> [Directive]:
Reproduce the items verbatim, starting at the line containing "the text 中关村e谷延庆无人机创新基地?" and continuing through the end of the items, both ends included.

-------------------------

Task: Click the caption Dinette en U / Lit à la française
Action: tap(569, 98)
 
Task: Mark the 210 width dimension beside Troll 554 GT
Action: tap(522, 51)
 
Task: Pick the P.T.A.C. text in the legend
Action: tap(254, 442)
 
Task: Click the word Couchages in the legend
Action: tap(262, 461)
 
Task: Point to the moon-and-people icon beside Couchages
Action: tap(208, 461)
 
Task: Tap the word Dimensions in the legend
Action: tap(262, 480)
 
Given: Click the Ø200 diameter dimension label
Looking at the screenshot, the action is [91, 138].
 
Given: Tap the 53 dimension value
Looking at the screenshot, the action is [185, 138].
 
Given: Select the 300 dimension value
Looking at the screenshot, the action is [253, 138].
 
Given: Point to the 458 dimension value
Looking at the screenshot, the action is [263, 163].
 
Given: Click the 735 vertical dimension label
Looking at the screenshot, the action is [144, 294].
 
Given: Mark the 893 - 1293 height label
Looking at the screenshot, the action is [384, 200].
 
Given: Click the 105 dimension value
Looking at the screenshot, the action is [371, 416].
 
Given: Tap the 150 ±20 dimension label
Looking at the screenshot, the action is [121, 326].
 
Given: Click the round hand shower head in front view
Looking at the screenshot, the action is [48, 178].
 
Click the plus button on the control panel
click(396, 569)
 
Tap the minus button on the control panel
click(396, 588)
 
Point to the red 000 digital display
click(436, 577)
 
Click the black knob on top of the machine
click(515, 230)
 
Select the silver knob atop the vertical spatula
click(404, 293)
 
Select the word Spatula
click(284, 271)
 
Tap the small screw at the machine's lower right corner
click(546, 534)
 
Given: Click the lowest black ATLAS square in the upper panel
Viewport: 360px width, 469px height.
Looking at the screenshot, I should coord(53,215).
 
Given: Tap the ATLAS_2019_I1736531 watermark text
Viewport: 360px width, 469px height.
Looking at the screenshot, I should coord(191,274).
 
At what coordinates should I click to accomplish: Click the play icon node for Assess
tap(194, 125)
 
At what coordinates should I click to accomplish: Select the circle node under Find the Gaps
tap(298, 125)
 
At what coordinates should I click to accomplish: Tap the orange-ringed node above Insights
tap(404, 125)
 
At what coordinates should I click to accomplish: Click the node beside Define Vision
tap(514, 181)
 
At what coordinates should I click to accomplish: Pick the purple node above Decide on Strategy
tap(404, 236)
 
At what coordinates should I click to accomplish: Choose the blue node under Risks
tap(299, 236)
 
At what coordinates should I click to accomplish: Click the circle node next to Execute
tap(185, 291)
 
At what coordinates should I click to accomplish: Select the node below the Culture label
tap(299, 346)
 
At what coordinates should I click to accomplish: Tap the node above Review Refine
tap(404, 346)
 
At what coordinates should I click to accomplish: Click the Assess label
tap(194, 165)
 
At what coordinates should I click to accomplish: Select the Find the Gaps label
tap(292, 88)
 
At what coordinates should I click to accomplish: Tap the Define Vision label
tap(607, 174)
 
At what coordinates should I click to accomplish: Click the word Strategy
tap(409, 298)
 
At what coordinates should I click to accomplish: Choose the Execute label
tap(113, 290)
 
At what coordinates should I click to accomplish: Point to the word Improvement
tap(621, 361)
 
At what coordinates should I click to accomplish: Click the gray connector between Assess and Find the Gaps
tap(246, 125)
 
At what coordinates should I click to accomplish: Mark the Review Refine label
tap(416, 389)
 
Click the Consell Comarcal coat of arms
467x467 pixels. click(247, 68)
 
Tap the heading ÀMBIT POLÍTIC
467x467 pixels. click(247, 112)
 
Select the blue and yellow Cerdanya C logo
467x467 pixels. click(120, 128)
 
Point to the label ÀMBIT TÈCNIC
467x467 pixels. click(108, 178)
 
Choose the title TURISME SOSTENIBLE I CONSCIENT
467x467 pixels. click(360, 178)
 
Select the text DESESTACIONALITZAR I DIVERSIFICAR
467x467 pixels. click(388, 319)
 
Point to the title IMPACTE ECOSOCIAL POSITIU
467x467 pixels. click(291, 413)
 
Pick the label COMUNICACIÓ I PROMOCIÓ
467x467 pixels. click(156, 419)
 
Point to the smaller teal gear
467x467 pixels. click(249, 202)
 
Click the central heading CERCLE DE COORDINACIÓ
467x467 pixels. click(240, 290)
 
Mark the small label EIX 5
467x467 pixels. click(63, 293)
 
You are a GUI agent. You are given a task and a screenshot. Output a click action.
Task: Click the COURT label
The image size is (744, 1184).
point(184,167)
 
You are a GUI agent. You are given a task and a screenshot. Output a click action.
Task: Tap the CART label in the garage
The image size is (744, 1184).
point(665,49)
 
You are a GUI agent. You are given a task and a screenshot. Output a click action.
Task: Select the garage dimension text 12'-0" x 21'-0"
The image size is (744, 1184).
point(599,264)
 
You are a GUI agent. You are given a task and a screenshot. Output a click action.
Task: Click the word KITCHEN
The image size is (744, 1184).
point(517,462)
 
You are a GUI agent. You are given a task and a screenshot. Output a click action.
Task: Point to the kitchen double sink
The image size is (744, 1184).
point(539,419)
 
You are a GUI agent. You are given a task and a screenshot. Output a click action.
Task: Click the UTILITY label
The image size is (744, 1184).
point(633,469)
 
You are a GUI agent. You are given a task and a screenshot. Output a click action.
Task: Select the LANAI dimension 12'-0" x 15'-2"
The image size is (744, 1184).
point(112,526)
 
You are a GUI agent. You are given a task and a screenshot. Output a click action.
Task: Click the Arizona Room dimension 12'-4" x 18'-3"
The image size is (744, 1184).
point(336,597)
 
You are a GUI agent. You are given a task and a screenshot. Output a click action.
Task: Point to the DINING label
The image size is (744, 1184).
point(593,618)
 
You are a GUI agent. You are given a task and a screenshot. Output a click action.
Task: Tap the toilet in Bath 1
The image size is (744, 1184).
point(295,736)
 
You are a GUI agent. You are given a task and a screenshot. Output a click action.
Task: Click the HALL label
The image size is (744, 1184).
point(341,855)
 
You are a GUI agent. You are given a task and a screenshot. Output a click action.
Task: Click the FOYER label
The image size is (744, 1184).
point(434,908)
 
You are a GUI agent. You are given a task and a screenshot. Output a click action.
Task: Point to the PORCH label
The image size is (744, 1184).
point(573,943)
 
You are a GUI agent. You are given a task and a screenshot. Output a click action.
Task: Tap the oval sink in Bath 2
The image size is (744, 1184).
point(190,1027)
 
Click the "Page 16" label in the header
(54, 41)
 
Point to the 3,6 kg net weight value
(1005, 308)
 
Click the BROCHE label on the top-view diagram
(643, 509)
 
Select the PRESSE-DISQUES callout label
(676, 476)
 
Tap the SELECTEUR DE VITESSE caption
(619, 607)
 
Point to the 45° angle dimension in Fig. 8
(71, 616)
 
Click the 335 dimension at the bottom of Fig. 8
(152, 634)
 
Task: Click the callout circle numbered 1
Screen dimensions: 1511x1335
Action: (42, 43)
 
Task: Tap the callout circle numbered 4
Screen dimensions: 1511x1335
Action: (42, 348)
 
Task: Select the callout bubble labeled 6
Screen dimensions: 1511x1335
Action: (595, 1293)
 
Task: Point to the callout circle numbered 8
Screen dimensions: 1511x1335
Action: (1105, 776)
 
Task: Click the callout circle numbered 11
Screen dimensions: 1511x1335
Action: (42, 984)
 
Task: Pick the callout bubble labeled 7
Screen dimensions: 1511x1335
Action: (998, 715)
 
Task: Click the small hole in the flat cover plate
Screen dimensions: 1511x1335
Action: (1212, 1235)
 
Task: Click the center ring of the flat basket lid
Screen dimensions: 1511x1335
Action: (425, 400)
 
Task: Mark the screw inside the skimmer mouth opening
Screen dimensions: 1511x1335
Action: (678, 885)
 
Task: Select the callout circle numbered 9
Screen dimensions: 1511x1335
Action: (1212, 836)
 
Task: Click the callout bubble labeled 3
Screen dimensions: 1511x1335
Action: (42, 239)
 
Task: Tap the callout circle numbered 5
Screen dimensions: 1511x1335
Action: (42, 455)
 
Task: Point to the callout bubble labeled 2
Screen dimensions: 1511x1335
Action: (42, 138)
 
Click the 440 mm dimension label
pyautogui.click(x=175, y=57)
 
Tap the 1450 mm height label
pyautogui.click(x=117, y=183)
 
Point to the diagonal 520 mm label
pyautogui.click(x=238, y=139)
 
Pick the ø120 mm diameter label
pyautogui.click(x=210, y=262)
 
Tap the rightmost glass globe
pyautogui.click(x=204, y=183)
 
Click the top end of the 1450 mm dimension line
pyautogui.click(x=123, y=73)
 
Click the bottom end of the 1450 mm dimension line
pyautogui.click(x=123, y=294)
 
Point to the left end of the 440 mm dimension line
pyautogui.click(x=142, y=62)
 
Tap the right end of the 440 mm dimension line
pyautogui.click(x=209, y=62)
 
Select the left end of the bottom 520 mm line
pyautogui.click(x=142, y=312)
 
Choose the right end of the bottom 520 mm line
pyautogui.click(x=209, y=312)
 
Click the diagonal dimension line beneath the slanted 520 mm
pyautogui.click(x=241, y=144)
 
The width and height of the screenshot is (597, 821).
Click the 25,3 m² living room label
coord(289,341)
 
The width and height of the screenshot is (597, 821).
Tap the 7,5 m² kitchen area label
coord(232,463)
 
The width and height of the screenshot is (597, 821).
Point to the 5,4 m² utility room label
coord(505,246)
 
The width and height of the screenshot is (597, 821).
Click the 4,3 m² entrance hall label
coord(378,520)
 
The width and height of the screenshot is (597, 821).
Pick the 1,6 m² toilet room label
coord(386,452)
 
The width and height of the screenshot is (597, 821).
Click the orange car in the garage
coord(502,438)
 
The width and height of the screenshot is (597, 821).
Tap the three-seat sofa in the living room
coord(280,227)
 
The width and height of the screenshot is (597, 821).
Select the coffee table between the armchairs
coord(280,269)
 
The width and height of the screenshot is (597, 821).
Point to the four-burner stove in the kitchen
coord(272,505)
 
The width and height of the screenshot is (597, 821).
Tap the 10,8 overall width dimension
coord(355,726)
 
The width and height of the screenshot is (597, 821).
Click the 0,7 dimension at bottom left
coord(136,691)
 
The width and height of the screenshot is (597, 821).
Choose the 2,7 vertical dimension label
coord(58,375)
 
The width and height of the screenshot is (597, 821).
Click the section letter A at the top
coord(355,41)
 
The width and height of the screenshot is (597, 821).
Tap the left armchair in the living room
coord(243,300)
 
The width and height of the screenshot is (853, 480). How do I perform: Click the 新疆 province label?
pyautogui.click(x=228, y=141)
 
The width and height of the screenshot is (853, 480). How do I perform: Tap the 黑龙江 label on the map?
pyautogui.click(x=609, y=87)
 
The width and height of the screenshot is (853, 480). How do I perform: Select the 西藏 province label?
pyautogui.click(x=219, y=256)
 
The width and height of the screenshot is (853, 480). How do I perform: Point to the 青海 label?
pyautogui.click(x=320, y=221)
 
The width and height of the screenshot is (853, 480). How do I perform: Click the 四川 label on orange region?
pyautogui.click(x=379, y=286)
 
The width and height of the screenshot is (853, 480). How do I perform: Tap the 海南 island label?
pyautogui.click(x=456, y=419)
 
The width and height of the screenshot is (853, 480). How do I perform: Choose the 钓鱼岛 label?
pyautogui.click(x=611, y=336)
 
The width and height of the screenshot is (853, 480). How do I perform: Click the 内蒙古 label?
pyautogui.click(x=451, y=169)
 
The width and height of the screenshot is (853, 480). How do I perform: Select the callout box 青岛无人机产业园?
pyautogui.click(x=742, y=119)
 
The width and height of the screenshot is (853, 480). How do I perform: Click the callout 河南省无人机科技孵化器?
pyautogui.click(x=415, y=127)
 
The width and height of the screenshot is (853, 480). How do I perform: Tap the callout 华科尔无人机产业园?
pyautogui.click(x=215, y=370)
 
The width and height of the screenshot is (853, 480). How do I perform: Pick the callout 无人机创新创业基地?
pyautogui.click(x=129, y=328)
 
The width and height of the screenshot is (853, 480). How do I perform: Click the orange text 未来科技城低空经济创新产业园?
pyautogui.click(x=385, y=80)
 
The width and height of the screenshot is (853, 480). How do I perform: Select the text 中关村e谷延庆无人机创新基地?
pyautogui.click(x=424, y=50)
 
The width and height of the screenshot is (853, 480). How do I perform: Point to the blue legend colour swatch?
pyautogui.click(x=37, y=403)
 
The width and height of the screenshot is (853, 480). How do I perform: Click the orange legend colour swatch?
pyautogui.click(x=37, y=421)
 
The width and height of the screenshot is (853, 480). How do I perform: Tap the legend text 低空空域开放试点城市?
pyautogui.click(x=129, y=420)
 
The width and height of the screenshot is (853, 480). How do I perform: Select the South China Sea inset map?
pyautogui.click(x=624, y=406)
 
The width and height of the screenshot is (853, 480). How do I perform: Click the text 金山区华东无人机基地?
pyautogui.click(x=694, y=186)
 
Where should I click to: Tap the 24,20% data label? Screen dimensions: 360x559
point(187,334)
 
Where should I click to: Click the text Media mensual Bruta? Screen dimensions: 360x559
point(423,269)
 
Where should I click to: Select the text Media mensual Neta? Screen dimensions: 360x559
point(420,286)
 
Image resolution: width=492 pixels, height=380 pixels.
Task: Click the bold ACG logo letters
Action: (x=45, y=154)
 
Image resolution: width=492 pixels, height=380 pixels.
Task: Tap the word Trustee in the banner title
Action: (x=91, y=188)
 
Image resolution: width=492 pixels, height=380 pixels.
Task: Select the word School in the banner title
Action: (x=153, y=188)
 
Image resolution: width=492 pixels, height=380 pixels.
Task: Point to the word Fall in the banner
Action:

-------------------------

> [Task solution]:
The width and height of the screenshot is (853, 480). How do I perform: Select the text 中关村e谷延庆无人机创新基地?
pyautogui.click(x=424, y=50)
 
The width and height of the screenshot is (853, 480). How do I perform: Point to the blue legend colour swatch?
pyautogui.click(x=37, y=403)
 
The width and height of the screenshot is (853, 480). How do I perform: Click the orange legend colour swatch?
pyautogui.click(x=37, y=421)
 
The width and height of the screenshot is (853, 480). How do I perform: Tap the legend text 低空空域开放试点城市?
pyautogui.click(x=129, y=420)
 
The width and height of the screenshot is (853, 480). How do I perform: Select the South China Sea inset map?
pyautogui.click(x=624, y=406)
 
The width and height of the screenshot is (853, 480). How do I perform: Click the text 金山区华东无人机基地?
pyautogui.click(x=694, y=186)
 
Where should I click to: Tap the 24,20% data label? Screen dimensions: 360x559
point(187,334)
 
Where should I click to: Click the text Media mensual Bruta? Screen dimensions: 360x559
point(423,269)
 
Where should I click to: Select the text Media mensual Neta? Screen dimensions: 360x559
point(420,286)
 
Image resolution: width=492 pixels, height=380 pixels.
Task: Click the bold ACG logo letters
Action: (x=45, y=154)
 
Image resolution: width=492 pixels, height=380 pixels.
Task: Tap the word Trustee in the banner title
Action: (x=91, y=188)
 
Image resolution: width=492 pixels, height=380 pixels.
Task: Select the word School in the banner title
Action: (x=153, y=188)
 
Image resolution: width=492 pixels, height=380 pixels.
Task: Point to the word Fall in the banner
Action:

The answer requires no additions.